Naughty or Nice?
Well…here I am after several months of not posting on my blog. The year has been tremendously busy with caring for elderly parents (topic of another blog). But, I confess, I was also doubting myself and wondering why I ever thought anyone would ever want to read what I had to say. But, a recent incident just compelled me to put thought to paper (or electronic tablet).
My 4 year-old grandson, Sawyer, recently woke up one morning on the wrong side of bed. For whatever reason, he was being particularly and very deliberately naughty. First, he was playing with the family’s Elf on a Shelf. For those who don’t know…one must NEVER touch Elfie or he will lose his magic. After Sawyer was admonished for that, he then defiantly went around the house pushing Christmas decorations on the floor and knocking things off the walls. Sawyer’s parents work hard to make sure there are decorations for the children which belong to them and that they are allowed to be played with. But, they also make it very clear which decorations are to be admired but not touched. Sawyer stopped at nothing that morning to make his grumpiness known.
Out of frustration, Sawyer’s dad downloaded an app which allowed him to give Santa a call. (I know…there is an app for everything.) Anyway, after talking with Santa, Sawyer was informed that he had been placed on the ‘naughty’ list. I admit that I found the entire episode to be rather amusing. But, unfortunately, while it got Sawyer’s attention, he also took the phone call to heart.
Sawyer is a tough little boy and he is the last one to tell you if he is hurting. So, even though “Santa” told him that there was plenty of time to get back on the ‘nice’ list, Sawyer had resignedly decided that he had already blown his chances for getting anything from Santa. He was devastated.
I felt so badly for our little tough guy. How sad to feel so helpless and so hopeless. How many of us have felt that way at at least some time in our lives? And it’s especially hard when we realize that we are personally responsible for consequences in our lives. That’s where Sawyer was a week ago.
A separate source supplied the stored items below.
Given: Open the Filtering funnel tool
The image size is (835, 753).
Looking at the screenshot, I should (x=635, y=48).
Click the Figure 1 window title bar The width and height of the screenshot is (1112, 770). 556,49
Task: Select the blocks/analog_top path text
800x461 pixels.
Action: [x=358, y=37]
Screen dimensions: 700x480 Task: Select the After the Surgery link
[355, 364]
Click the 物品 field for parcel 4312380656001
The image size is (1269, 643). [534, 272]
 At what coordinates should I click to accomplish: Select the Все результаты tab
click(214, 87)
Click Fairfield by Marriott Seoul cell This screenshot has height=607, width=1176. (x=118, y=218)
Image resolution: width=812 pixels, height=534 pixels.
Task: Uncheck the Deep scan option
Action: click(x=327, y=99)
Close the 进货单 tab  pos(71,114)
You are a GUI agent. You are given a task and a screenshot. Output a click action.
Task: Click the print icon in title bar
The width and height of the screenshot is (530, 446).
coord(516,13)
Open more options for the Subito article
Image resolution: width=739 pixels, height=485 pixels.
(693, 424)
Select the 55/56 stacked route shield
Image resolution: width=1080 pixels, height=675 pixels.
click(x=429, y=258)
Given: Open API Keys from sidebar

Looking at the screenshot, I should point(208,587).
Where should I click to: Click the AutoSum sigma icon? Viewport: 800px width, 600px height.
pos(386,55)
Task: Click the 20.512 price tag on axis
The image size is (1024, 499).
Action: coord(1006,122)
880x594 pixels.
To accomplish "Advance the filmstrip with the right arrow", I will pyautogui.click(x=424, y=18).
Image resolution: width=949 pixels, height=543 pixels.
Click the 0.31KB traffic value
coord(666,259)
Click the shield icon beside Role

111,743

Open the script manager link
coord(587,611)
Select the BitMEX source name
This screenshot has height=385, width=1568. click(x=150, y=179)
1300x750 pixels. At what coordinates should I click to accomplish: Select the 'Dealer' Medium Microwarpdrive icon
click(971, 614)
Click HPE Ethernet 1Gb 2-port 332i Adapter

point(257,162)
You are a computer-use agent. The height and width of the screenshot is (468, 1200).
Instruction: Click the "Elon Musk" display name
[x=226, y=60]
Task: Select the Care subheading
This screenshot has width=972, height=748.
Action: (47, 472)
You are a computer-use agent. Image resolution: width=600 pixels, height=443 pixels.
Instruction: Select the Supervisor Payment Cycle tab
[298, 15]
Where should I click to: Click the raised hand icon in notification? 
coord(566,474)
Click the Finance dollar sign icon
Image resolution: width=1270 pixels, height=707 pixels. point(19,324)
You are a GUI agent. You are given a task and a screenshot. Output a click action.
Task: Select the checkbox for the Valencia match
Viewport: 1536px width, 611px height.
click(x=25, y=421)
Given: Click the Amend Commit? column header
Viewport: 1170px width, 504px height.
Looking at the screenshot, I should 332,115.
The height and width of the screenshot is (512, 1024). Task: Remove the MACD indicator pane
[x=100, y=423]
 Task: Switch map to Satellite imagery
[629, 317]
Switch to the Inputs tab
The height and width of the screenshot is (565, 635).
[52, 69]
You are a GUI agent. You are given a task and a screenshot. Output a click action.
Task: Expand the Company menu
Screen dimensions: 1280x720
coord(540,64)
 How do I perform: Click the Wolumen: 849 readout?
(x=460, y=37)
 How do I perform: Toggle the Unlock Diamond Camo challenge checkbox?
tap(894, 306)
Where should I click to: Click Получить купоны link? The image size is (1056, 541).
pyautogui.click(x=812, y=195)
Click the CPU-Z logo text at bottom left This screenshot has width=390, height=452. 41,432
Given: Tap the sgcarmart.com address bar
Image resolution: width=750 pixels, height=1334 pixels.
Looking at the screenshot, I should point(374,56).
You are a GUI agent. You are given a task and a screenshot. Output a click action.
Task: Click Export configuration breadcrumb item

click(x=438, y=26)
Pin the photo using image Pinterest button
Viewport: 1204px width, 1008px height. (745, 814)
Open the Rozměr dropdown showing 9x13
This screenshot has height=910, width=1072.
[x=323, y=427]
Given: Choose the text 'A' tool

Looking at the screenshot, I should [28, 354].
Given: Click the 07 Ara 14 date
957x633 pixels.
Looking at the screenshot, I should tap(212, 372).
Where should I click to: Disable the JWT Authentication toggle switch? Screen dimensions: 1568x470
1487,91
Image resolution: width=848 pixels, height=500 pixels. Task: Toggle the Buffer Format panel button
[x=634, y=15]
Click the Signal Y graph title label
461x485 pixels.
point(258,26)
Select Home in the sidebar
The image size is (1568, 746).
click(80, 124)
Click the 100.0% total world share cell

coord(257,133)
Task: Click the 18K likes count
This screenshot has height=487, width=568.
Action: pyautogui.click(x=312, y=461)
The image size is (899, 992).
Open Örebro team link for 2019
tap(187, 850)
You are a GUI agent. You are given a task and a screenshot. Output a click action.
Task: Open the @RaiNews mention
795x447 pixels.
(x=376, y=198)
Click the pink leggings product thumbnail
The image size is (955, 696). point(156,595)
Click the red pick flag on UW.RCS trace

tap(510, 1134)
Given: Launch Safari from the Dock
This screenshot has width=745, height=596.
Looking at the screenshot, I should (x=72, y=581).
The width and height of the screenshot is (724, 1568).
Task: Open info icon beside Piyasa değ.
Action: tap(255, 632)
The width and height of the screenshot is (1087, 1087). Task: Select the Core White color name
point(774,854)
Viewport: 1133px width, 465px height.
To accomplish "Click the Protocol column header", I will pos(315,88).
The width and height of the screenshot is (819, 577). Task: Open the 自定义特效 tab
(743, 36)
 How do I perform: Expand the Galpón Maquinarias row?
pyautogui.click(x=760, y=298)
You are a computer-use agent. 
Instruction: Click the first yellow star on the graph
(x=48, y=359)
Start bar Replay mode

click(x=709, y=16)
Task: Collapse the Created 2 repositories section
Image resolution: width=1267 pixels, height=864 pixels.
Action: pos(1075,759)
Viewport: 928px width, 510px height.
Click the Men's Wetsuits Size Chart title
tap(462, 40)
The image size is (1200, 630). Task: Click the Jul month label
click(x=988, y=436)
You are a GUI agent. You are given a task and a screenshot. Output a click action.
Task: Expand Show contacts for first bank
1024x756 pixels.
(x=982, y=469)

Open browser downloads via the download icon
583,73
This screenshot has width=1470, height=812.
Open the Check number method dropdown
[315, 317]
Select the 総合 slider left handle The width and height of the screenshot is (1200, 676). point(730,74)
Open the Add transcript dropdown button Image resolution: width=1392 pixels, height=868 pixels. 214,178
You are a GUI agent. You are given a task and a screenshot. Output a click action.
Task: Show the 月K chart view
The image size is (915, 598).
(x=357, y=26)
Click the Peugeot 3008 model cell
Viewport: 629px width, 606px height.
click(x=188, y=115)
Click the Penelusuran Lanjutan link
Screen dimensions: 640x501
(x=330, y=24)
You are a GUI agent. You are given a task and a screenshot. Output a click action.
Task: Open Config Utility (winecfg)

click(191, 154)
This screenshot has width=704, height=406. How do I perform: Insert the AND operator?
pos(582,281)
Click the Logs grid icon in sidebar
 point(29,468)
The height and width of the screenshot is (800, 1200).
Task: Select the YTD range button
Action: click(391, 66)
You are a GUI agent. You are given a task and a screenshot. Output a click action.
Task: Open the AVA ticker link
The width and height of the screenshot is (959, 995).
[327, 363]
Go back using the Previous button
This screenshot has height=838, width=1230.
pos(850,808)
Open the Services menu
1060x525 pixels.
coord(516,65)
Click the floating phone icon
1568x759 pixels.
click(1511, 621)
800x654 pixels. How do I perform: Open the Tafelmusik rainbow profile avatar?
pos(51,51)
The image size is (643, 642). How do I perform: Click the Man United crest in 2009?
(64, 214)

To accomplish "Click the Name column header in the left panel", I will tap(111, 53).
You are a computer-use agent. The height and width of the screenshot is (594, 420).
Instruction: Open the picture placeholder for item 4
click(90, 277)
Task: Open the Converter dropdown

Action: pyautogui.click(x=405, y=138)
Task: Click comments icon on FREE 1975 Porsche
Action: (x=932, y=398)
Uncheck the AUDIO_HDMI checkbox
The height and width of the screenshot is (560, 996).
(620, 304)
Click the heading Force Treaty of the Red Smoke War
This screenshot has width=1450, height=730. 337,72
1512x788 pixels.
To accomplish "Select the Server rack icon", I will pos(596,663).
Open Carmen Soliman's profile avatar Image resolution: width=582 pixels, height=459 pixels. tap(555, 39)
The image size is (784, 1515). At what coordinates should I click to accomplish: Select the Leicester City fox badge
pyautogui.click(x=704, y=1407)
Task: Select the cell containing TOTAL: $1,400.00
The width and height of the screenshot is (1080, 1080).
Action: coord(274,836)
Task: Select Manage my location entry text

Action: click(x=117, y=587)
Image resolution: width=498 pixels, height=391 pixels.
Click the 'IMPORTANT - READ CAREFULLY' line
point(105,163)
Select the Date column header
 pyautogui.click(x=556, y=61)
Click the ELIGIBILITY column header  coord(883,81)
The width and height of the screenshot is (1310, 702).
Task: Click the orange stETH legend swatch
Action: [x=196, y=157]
This got me thinking about the entire naughty/nice scenario and what this means to children. I tried explaining to Sawyer that we are all naughty…even grown-ups. But, that our goal is to be nice more often than naughty. I truly don’t think he really heard what I said.
I am a great fan of Santa Claus. (Elf on a Shelf…not so much.) I collect Santa figurines and the are in every corner of my house at Christmas. But, when I asked Sawyer what Christmas was about. He responded “Santa and getting presents”. This didn’t surprise me. It’s the response I would expect from a 4 year-old. And while I think that Santa is a delightful part of Christmas, he isn’t the reason for the season.
I must clarify that Sawyer’s parents don’t place undue emphasis on Santa and they both have a deep, abiding faith in Jesus. It is their goal to raise their children to have a personal relationship with our Lord as well. So, it’s not as if Sawyer hasn’t heard the story of Jesus. It’s just that he is a little boy and that he is focused on those things that are exciting to little boys…and that’s Santa and getting presents.
But Jesus is indeed the reason for the season…and I think He also can be tied to the entire “Naughty or Nice” concept. There is no elf reporting to Santa whose naughty because we are all naughty. However, Jesus came to earth and it’s as if all our names were crossed off the naughty list and, instead, were replaced by his name. And, the incredible gift that we can receive is not a gift from Santa but is rather the gift of salvation. It isn’t by doing nice things at all. It’s all about the grace of God.
I know that someday Sawyer will truly understand the real reason for the season. He just needs a few more years under his belt. Oh, and after another call to Santa, Sawyer was excited to find out that he had been put back on the ‘nice’ list.